**RECORDS TO USE**
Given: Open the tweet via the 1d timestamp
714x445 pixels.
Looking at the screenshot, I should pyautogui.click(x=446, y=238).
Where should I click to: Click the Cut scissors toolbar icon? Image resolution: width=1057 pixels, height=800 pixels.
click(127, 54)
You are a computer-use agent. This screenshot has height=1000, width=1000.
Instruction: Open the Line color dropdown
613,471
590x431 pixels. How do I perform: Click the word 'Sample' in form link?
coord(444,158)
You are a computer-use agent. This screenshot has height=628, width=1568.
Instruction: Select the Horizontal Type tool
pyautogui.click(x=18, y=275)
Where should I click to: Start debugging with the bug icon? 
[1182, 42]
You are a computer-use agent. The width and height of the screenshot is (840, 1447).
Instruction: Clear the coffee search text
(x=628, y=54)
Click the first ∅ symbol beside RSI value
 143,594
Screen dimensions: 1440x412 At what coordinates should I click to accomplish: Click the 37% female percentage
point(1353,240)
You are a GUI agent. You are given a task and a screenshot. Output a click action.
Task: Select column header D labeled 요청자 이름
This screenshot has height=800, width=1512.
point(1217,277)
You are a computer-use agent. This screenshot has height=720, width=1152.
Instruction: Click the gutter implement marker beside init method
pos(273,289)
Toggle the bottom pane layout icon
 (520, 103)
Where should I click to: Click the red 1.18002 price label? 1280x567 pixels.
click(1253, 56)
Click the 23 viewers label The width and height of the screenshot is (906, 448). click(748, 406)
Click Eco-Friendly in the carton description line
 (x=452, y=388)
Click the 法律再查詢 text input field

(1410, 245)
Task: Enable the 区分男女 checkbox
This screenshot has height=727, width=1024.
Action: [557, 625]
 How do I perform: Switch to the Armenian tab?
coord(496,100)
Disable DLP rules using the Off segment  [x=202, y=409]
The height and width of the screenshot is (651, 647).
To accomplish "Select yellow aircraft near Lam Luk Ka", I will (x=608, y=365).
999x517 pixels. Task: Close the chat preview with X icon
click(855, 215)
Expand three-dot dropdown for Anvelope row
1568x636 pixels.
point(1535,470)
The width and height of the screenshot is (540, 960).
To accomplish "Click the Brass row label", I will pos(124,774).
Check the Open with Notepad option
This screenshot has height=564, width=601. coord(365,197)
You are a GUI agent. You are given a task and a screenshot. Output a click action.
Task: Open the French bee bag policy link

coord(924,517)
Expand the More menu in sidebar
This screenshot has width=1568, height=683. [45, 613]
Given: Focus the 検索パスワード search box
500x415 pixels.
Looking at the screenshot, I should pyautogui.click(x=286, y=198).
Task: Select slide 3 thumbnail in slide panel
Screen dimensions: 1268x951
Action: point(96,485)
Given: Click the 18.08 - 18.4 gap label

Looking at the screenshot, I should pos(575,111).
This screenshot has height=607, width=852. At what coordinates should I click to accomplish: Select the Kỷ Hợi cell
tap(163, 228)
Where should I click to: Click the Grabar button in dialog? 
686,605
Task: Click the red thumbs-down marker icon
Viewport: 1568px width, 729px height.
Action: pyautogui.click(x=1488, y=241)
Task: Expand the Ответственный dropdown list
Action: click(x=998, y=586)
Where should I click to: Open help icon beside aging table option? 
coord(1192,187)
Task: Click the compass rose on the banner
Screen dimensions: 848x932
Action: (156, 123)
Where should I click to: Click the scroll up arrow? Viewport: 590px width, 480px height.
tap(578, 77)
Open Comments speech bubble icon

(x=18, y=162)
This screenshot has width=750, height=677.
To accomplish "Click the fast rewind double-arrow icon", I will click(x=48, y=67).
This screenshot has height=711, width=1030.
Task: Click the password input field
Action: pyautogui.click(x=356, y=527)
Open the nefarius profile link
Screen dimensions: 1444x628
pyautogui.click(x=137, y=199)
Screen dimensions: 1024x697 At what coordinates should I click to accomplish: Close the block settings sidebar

**WHAT IS BEING ASKED**
The response should consist of the entries, retyped exactly and in full.

**TASK RESPONSE**
Given: Open the tweet via the 1d timestamp
714x445 pixels.
Looking at the screenshot, I should pyautogui.click(x=446, y=238).
Where should I click to: Click the Cut scissors toolbar icon? Image resolution: width=1057 pixels, height=800 pixels.
click(127, 54)
You are a computer-use agent. This screenshot has height=1000, width=1000.
Instruction: Open the Line color dropdown
613,471
590x431 pixels. How do I perform: Click the word 'Sample' in form link?
coord(444,158)
You are a computer-use agent. This screenshot has height=628, width=1568.
Instruction: Select the Horizontal Type tool
pyautogui.click(x=18, y=275)
Where should I click to: Start debugging with the bug icon? 
[1182, 42]
You are a computer-use agent. The width and height of the screenshot is (840, 1447).
Instruction: Clear the coffee search text
(x=628, y=54)
Click the first ∅ symbol beside RSI value
 143,594
Screen dimensions: 1440x412 At what coordinates should I click to accomplish: Click the 37% female percentage
point(1353,240)
You are a GUI agent. You are given a task and a screenshot. Output a click action.
Task: Select column header D labeled 요청자 이름
This screenshot has height=800, width=1512.
point(1217,277)
You are a computer-use agent. This screenshot has height=720, width=1152.
Instruction: Click the gutter implement marker beside init method
pos(273,289)
Toggle the bottom pane layout icon
 (520, 103)
Where should I click to: Click the red 1.18002 price label? 1280x567 pixels.
click(1253, 56)
Click the 23 viewers label The width and height of the screenshot is (906, 448). click(748, 406)
Click Eco-Friendly in the carton description line
 (x=452, y=388)
Click the 法律再查詢 text input field

(1410, 245)
Task: Enable the 区分男女 checkbox
This screenshot has height=727, width=1024.
Action: [557, 625]
 How do I perform: Switch to the Armenian tab?
coord(496,100)
Disable DLP rules using the Off segment  [x=202, y=409]
The height and width of the screenshot is (651, 647).
To accomplish "Select yellow aircraft near Lam Luk Ka", I will (x=608, y=365).
999x517 pixels. Task: Close the chat preview with X icon
click(855, 215)
Expand three-dot dropdown for Anvelope row
1568x636 pixels.
point(1535,470)
The width and height of the screenshot is (540, 960).
To accomplish "Click the Brass row label", I will pos(124,774).
Check the Open with Notepad option
This screenshot has height=564, width=601. coord(365,197)
You are a GUI agent. You are given a task and a screenshot. Output a click action.
Task: Open the French bee bag policy link

coord(924,517)
Expand the More menu in sidebar
This screenshot has width=1568, height=683. [45, 613]
Given: Focus the 検索パスワード search box
500x415 pixels.
Looking at the screenshot, I should pyautogui.click(x=286, y=198).
Task: Select slide 3 thumbnail in slide panel
Screen dimensions: 1268x951
Action: point(96,485)
Given: Click the 18.08 - 18.4 gap label

Looking at the screenshot, I should pos(575,111).
This screenshot has height=607, width=852. At what coordinates should I click to accomplish: Select the Kỷ Hợi cell
tap(163, 228)
Where should I click to: Click the Grabar button in dialog? 
686,605
Task: Click the red thumbs-down marker icon
Viewport: 1568px width, 729px height.
Action: pyautogui.click(x=1488, y=241)
Task: Expand the Ответственный dropdown list
Action: click(x=998, y=586)
Where should I click to: Open help icon beside aging table option? 
coord(1192,187)
Task: Click the compass rose on the banner
Screen dimensions: 848x932
Action: (156, 123)
Where should I click to: Click the scroll up arrow? Viewport: 590px width, 480px height.
tap(578, 77)
Open Comments speech bubble icon

(x=18, y=162)
This screenshot has width=750, height=677.
To accomplish "Click the fast rewind double-arrow icon", I will click(x=48, y=67).
This screenshot has height=711, width=1030.
Task: Click the password input field
Action: pyautogui.click(x=356, y=527)
Open the nefarius profile link
Screen dimensions: 1444x628
pyautogui.click(x=137, y=199)
Screen dimensions: 1024x697 At what coordinates should I click to accomplish: Close the block settings sidebar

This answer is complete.